=== Objective ===
Reproduce the entries word for word, starting from the first line and ending with the line containing "click(x=306, y=349)", including that line.

Data extracted from a collection
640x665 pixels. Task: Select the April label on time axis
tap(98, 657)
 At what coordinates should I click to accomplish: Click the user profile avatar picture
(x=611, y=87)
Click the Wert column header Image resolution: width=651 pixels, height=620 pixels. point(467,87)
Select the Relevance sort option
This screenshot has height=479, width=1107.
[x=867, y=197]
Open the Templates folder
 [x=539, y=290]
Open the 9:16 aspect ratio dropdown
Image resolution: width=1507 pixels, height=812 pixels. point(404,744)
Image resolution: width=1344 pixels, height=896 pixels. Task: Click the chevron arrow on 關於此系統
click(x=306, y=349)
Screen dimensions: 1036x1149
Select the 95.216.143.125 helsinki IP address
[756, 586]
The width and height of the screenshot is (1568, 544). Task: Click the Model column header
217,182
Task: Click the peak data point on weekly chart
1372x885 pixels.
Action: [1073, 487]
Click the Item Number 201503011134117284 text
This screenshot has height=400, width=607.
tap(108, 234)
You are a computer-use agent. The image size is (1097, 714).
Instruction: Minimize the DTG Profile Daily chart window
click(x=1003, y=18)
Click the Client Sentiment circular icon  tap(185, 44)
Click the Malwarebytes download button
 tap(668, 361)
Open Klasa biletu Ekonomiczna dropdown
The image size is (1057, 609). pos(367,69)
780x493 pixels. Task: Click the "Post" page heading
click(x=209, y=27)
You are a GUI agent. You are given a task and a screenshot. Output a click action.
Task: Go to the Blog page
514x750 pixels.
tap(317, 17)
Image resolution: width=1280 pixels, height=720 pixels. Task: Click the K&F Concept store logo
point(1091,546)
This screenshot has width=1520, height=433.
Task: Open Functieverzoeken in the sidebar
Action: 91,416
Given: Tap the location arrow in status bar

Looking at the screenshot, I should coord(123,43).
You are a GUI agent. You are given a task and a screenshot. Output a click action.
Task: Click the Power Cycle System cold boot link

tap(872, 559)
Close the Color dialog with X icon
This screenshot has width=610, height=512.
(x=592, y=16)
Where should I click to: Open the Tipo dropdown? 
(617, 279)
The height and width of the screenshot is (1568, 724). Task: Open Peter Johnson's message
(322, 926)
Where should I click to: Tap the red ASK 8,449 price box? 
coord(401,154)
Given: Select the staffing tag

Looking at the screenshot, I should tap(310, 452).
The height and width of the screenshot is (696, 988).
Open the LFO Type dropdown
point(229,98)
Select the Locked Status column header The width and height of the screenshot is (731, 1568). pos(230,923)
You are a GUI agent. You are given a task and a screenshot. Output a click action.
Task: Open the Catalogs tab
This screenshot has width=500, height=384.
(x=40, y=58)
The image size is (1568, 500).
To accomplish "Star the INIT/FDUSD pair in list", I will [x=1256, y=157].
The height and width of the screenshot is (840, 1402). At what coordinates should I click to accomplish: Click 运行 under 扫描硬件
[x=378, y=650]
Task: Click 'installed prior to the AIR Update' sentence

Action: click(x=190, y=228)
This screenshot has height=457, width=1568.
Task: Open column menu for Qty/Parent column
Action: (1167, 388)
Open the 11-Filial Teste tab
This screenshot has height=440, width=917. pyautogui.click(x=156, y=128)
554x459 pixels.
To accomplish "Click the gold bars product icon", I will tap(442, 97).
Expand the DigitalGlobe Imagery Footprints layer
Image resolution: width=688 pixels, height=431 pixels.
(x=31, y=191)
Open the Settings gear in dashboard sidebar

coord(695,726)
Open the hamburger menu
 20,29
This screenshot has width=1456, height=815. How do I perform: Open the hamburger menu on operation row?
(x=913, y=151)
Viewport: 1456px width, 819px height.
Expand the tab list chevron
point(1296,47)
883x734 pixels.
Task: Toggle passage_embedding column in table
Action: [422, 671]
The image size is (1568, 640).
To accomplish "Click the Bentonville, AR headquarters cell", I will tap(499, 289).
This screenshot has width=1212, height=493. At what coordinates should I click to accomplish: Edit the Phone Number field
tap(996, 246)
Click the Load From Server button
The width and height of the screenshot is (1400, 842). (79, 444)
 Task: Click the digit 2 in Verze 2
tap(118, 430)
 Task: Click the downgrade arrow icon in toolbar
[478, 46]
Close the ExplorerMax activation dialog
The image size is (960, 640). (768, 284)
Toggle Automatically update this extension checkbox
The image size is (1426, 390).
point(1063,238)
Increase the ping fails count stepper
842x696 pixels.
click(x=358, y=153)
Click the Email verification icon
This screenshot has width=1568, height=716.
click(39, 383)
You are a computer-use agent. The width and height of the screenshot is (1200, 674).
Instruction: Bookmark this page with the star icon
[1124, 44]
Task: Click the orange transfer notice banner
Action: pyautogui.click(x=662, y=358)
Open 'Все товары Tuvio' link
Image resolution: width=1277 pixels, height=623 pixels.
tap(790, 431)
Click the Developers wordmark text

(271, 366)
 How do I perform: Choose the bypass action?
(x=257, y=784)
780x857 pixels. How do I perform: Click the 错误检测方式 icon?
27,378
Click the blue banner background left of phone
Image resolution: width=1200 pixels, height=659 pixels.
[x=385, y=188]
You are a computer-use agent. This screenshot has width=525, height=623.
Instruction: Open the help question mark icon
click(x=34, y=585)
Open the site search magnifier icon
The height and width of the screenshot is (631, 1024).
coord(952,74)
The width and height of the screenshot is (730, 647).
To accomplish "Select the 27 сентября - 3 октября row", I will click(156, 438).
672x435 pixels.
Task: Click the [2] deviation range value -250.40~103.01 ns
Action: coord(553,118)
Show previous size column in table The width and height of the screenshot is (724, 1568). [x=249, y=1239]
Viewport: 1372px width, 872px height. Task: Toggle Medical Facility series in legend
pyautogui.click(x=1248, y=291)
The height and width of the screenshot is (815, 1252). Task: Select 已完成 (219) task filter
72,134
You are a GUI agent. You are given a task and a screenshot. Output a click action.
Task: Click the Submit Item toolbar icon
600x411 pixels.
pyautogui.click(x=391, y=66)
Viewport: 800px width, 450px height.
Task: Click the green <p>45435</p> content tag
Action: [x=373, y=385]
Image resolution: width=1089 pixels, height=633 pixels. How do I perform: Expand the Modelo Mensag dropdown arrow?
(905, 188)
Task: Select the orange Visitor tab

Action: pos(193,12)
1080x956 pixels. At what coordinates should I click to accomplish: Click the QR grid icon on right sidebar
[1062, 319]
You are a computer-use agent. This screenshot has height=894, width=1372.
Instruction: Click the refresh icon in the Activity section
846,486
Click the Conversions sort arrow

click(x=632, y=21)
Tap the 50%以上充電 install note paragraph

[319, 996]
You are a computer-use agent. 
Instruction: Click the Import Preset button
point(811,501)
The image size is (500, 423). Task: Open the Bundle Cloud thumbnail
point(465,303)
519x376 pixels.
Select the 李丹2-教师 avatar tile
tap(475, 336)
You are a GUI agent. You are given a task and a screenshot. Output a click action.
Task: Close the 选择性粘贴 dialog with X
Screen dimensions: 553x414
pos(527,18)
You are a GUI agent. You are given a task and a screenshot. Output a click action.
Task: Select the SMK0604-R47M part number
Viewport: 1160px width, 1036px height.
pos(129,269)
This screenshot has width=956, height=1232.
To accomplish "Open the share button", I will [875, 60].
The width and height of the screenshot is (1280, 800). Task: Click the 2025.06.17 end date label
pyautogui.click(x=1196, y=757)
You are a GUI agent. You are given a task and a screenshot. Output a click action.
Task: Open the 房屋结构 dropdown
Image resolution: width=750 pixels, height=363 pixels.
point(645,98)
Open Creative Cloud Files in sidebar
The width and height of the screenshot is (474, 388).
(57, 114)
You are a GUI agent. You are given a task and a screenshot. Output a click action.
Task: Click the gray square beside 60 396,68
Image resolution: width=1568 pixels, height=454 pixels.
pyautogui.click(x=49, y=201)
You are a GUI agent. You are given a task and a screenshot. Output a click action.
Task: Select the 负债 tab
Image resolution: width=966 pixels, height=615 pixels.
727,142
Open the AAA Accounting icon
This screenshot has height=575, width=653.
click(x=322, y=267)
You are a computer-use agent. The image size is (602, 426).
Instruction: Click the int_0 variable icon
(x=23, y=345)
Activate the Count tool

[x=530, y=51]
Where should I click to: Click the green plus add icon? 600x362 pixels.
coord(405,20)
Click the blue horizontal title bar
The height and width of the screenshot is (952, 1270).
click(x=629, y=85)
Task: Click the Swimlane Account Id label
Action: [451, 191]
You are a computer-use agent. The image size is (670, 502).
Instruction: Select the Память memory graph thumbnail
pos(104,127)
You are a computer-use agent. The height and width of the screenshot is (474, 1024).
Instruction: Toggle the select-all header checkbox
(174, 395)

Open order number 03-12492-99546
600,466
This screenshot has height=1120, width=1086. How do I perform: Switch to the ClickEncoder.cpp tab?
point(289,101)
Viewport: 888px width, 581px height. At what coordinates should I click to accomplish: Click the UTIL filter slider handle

=== Response to this exercise ===
640x665 pixels. Task: Select the April label on time axis
tap(98, 657)
 At what coordinates should I click to accomplish: Click the user profile avatar picture
(x=611, y=87)
Click the Wert column header Image resolution: width=651 pixels, height=620 pixels. point(467,87)
Select the Relevance sort option
This screenshot has height=479, width=1107.
[x=867, y=197]
Open the Templates folder
 [x=539, y=290]
Open the 9:16 aspect ratio dropdown
Image resolution: width=1507 pixels, height=812 pixels. point(404,744)
Image resolution: width=1344 pixels, height=896 pixels. Task: Click the chevron arrow on 關於此系統
click(x=306, y=349)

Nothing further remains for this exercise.